Boston gathered for public indignation on Saturday, May 24. Only two days had passed since the caning. News clearly hadn’t reached Boston of the general delight with which the South greeted received word of Sumner’s plight. Hillard, as a more moderate and less political man than Sumner, might of his own accord approach the question with more circumspection. Doing so before evidence had come in speaks to general prudence and good sense in an era when it could take days for news to travel the country.

“Not first that it was inhuman and brutal, but it was cowardly”

George Hillard

Massachusetts’ Know-Nothing governor, Henry Gardner, had mixed feelings about Sumner’s caning. He condemned it at the public indignation meeting, but left room in his condemnation for anyone who harbored doubts about whether Sumner had gone too far. As a member of a party which positioned itself often as an alternative to antislavery extremism, while retaining some antislavery preferences, he had to thread that needle whatever his private thoughts. Resolutions followed Gardner’s speech, in the same vein as the New York set, but with an additional dig at the congressmen who voted against the House investigatory committee.

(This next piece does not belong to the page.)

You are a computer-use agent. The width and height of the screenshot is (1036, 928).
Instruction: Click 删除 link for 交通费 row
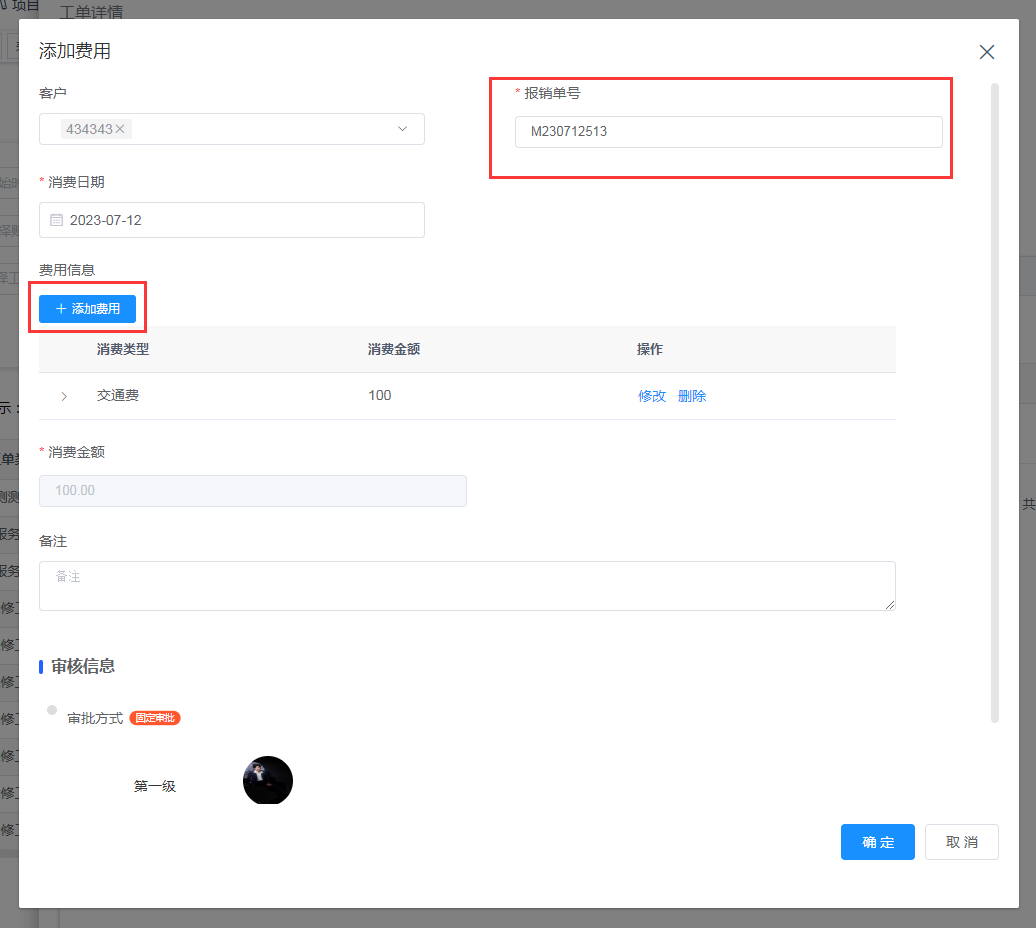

George Hillard, a former law partner and friend of Sumner’s who grew apart from him as the latter became more invested in politics, took the stage next. Hillard noted that Sumner’s speech had “strong expressions” but no one called him to order. Therefore, his speech had to be proper. After disclaiming any commitment to pacifism, Hillard got to the meat of it:

the principle that in a civilized community a man may resort to physical violence for the sake of redressing a private wrong, is a doctrine which you and I, and all of us, do most distinctly repudiate, because by adopting or admitting it you render null and void all that has been done by our fathers and mothers to build up this goodly fabric of the State, the highest work of man’s hands.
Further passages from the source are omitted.